Victoria escribe....

"Es triste y tan humano sucumbir a las infames artimañas de la desidia y a la apatía. Lo peor de todo, es que una vez, que has caído en sus redes, es difícil escapar. Enseguida empezamos a vegetar y echar raíces, y es algo que aún no logro entender. Sabemos que habitar esa zona, tan sólo nos ofrece oscuridad y vacío. Entonces ¿por qué no salimos? ¿por qué no pegamos un salto y huimos de ahí? ¿por qué nos continuamos regodeando en el dolor, entre alaridos melancólicos y lamentos de tormento? ¿por qué volvemos a repetir las conductas tóxicas? Pues me van a disculpar pero yo tampoco lo sé. Y es que sabemos que tenemos que hacer, por ejemplo, si queremos adelgazar. Sabemos lo que tenemos que hacer si tenemos que dejar de fumar. Es fácil. ¿no? ¿pero qué nos impide hacerlo? ¿qué nos frena a ser mejores y a cumplir nuestros deseos? Entonces, es en esas ganas furiosas y salvajes que se adentran en nosotros, de ser diferentes, y ser mejores, cuando nos empezamos a comprar libros de autoayuda, o buscamos el mejor psicólogo para que despeje la incógnita y nos de la solución al acertijo de nuestro misteriosa vida, pero resulta que no, que tampoco lo hace. Que nos ofrece una atención desmedida, y una escucha activa, y mientras nosotros, continuamos caminando por el mismo sendero pedregoso y amargo de nuestra existencia. Quizás estemos todos un poco locos, porque sino… Esto no tiene sentido…"

Comentarios

Unknown ha dicho que…
Tal vez sea porque aunque sabemos (o creemos saber) lo que queremos o lo que nos conviene, nos falta la voluntad para hacerlo y eso sin duda, nos lleva al mismo lugar...si lo que necesitamos es voluntad por qué no la tenemos? En dónde la encontramos? Asi que todo se reduce a eso...falta de motivación (intrínseca o extrínseca), falta de voluntad...y ahi seguimos "arrastrando la cobija por el camino de la amargura"... sí! definitivamente hay que estar loco!

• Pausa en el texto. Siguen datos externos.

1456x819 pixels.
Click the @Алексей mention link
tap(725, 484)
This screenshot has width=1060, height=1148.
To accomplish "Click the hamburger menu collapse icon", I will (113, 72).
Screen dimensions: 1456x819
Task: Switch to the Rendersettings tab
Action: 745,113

Saludos desde El Caribe...
Riada ha dicho que…
Pensemos en positivo...

Parece claro que vemos cuál es el problema y también la solución. Tal vez la falta de un punto de inflexión , de un kilómetro cero.
Más bien cuestión de tiempo, el camino parece diáfano, sabemos cuál es, cuál queremos que sea.
Ico ha dicho que…
tal vez cuestión de voluntad, esa fuerza invisible que nos lleva a confiar en que gracias a nuestro empuje y esfuerzo podemos lograr lo que nos propongamos.. unos la tienen natural y otros se la deben buscar en los bolsillos.. besos..
0 ha dicho que…
Poco a poquito, con un poco de voluntad =)
Unknown ha dicho que…
Eso, eso...voluntad ;-)
Bèi Chà ha dicho que…
Me he quedado aquí pensando. A mi también me intriga lo que comentas.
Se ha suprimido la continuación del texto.